ACTIVITY. From the listing below, pull out all lines with "Facebook" in them.

DATA EXTRACT.
* * * * *
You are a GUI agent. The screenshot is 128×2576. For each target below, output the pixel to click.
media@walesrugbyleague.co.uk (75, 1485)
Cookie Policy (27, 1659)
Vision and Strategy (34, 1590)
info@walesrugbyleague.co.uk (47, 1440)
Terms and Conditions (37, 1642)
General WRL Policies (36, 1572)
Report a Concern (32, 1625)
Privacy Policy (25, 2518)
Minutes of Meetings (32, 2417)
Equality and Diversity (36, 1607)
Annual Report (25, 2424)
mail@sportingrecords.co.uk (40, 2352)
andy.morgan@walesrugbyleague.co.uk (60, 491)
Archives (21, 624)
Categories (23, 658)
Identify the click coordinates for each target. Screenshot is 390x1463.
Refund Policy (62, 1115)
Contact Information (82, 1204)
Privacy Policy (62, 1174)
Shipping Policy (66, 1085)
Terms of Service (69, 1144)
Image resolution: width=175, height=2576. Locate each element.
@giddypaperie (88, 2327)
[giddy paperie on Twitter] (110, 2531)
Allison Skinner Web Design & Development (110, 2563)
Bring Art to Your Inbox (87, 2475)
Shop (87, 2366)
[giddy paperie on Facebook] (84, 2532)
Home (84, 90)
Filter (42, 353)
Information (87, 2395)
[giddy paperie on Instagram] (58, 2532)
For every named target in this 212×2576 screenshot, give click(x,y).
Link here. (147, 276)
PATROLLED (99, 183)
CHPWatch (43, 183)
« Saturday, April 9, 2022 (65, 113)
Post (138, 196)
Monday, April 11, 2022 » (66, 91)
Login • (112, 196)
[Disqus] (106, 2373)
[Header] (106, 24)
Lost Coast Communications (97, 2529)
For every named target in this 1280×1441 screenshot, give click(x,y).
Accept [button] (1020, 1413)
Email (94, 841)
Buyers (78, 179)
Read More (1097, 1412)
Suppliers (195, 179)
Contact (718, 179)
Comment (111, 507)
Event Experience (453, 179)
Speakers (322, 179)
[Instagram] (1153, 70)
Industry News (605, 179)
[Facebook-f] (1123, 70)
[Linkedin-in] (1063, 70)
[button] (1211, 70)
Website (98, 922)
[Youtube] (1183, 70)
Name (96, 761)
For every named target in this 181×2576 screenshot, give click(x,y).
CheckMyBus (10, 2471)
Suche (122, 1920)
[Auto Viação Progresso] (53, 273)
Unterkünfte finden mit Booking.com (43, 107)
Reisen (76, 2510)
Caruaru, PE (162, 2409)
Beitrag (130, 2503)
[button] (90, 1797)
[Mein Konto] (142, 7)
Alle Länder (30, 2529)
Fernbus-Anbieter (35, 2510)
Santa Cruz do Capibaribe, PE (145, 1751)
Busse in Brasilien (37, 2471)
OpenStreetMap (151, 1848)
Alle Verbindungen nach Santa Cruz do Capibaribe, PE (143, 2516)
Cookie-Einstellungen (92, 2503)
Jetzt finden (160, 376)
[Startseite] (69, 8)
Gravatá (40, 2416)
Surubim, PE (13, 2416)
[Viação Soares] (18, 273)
* * * * *
EXERCISE SOLUTION.
[giddy paperie on Facebook] (84, 2532)
[Facebook-f] (1123, 70)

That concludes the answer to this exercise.